◆ **Goal of the exercise**
Look through the records below and copy each line that includes the word "click".

:: Input material ::

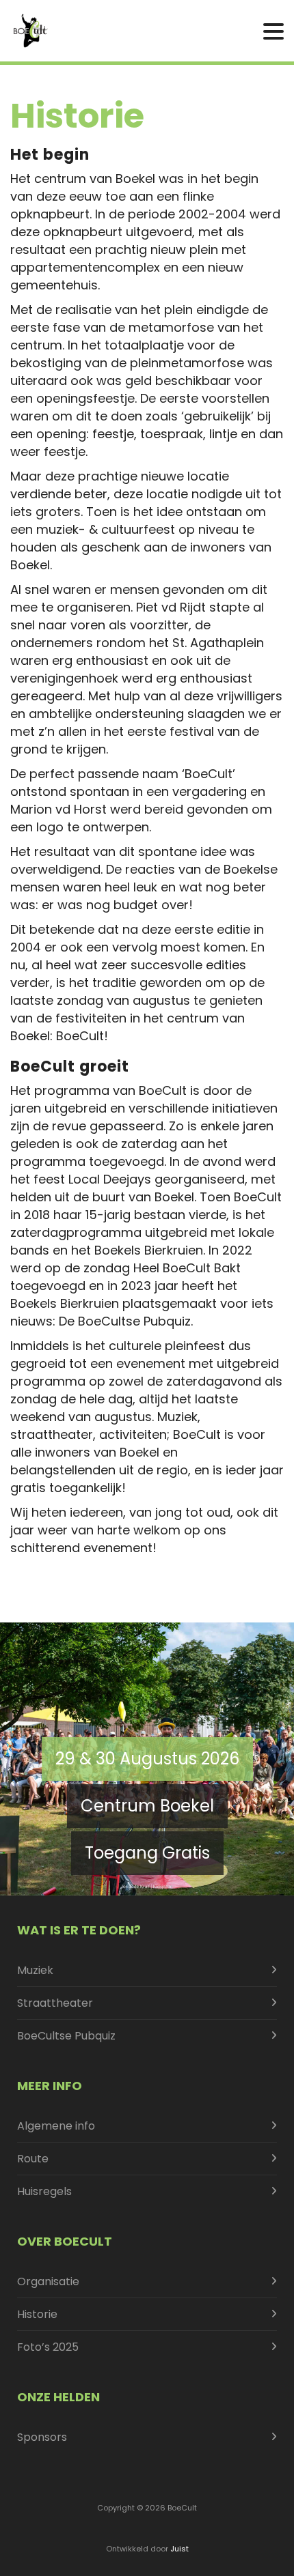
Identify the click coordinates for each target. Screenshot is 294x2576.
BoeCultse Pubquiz (66, 2036)
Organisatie (48, 2281)
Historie (37, 2314)
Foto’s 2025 (48, 2347)
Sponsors (42, 2437)
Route (33, 2158)
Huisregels (44, 2191)
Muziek (35, 1970)
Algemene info (56, 2126)
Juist (179, 2548)
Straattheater (55, 2003)
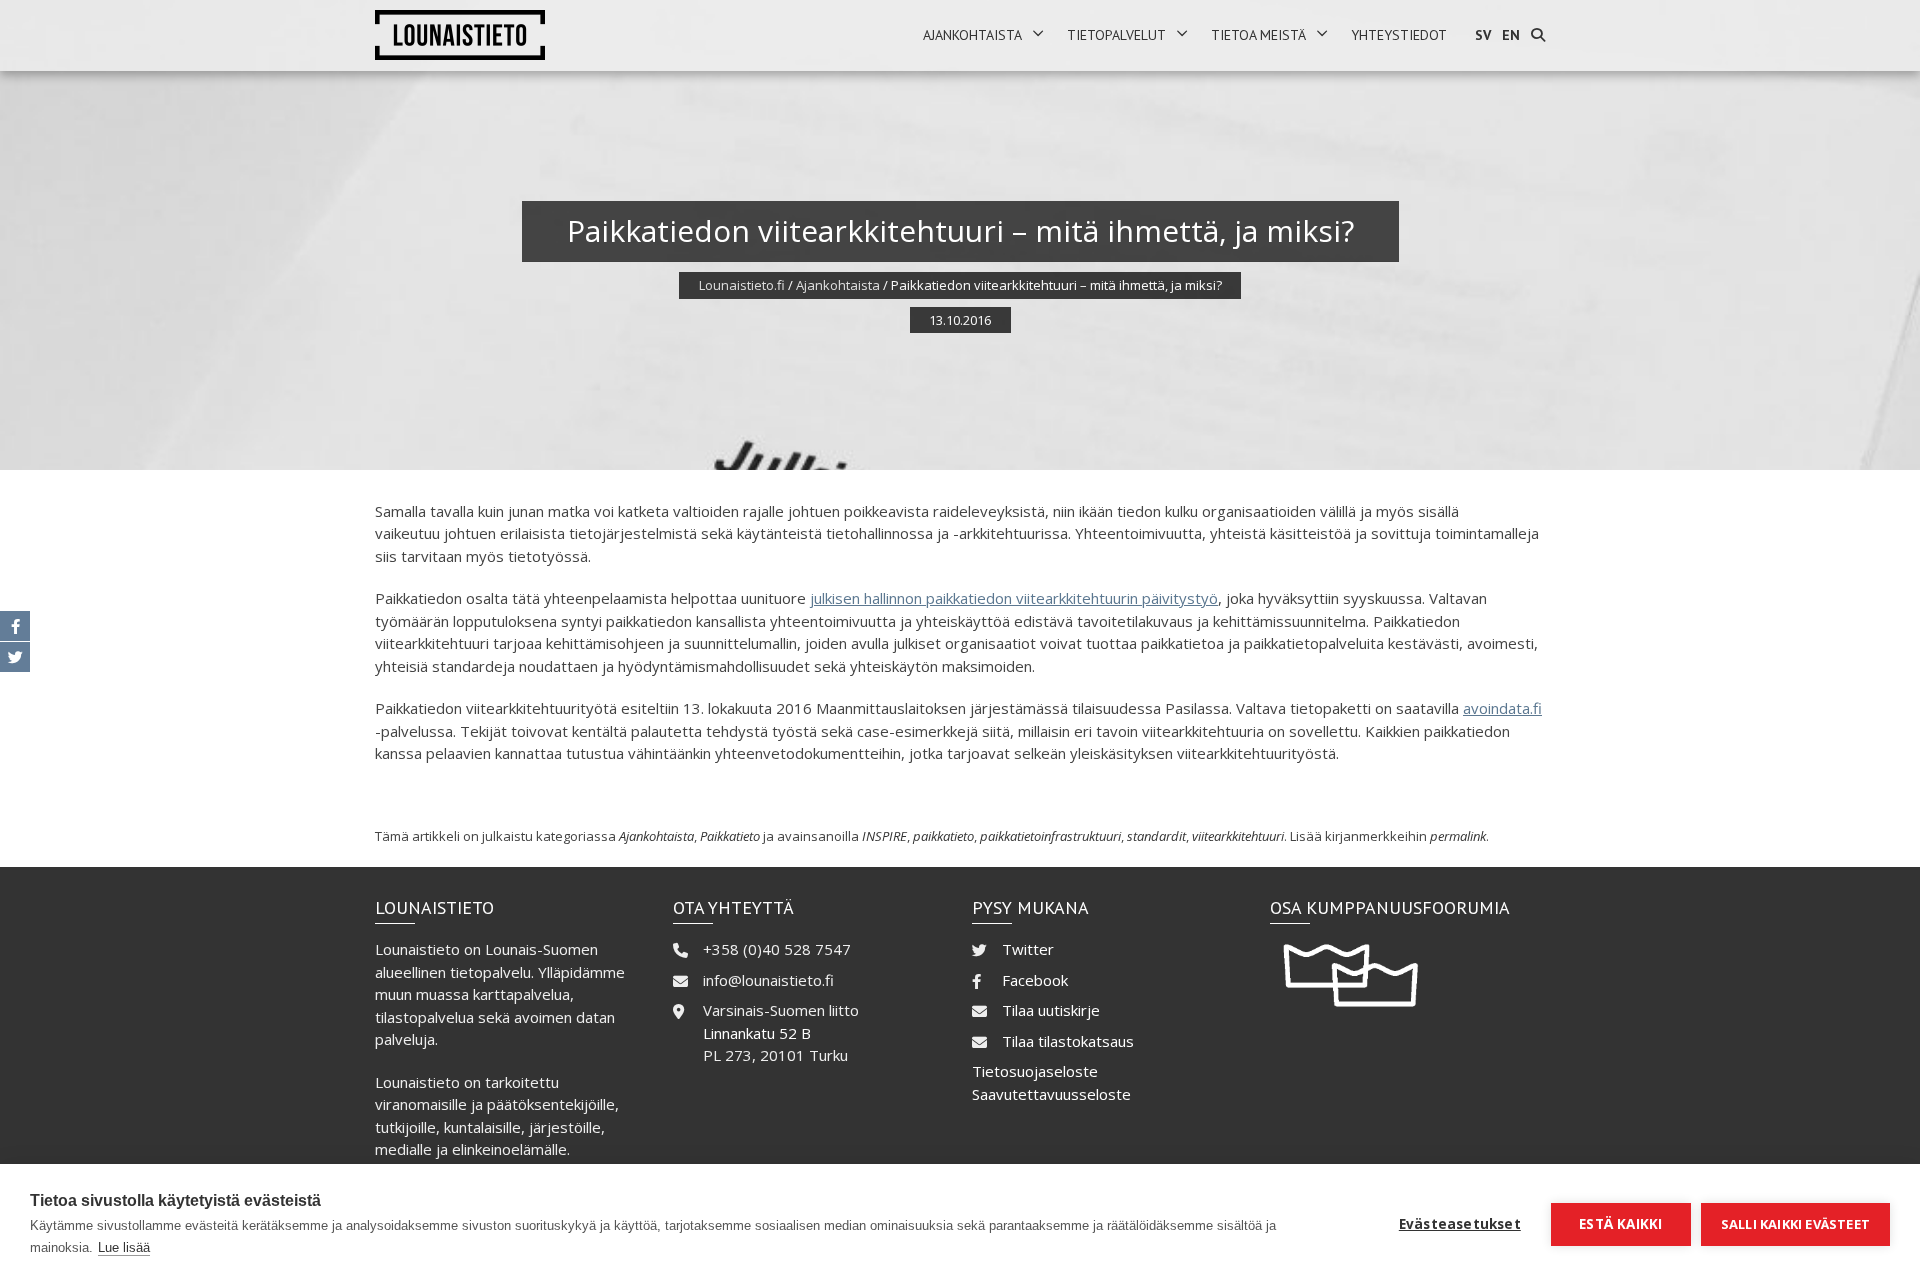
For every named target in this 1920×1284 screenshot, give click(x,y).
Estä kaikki (1620, 1224)
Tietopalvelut (1116, 35)
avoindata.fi (1502, 708)
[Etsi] (1538, 35)
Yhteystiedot (1399, 35)
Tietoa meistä (1258, 35)
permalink (1458, 836)
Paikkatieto (730, 836)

:::

◆ **Answer box**
Identify the click coordinates for each target. Screenshot is 294x2576.
For every named target in this 1920×1284 screenshot, give click(x,y).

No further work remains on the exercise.